Un tempo era un’enorme voragine incontrollabile di fiamme rosse e braci incandescenti, oggi, la “Porta dell’Inferno”, il cratere largo 70 metri nato nel deserto del Turkmenistan, è ormai solo un calderone annerito con poche sacche di fuochi residui.

Dopo averlo lasciato bruciare per 50 anni, le autorità del Paese hanno finalmente deciso di spegnere il fuoco che emette enormi quantità di metano nell’atmosfera.

«Sono un po’ delusa», ha detto Irina, 35 anni, arrivata dopo un viaggio di cinque ore a nord della capitale Ashgabat per vedere quello che si aspettava fosse un inferno nel deserto del Karakum.

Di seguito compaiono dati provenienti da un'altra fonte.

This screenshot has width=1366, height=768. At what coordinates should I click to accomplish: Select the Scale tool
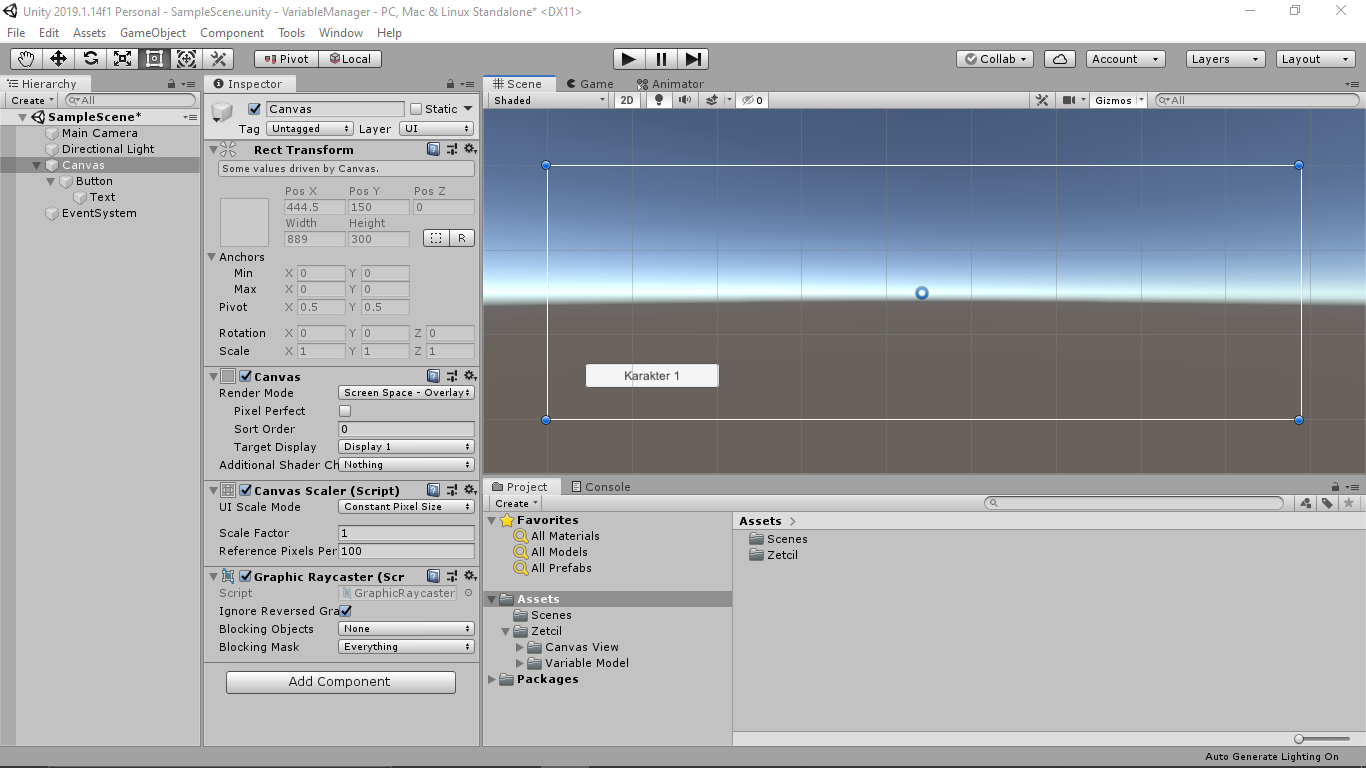coord(122,58)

«Su internet abbiamo visto immagini impressionanti di fiamme altissime. Ora ci rendiamo conto che erano foto e video vecchi. La realtà è ben diversa», ha raccontato all’AFP. «Un tempo si vedeva un enorme bagliore da chilometri di distanza, da qui il soprannome “Porta dell’Inferno”. Oggi resta solo un debole fuoco», ha spiegato Irina Luryeva, dirigente della compagnia energetica statale Turkmengaz, durante una conferenza tenutasi a giugno.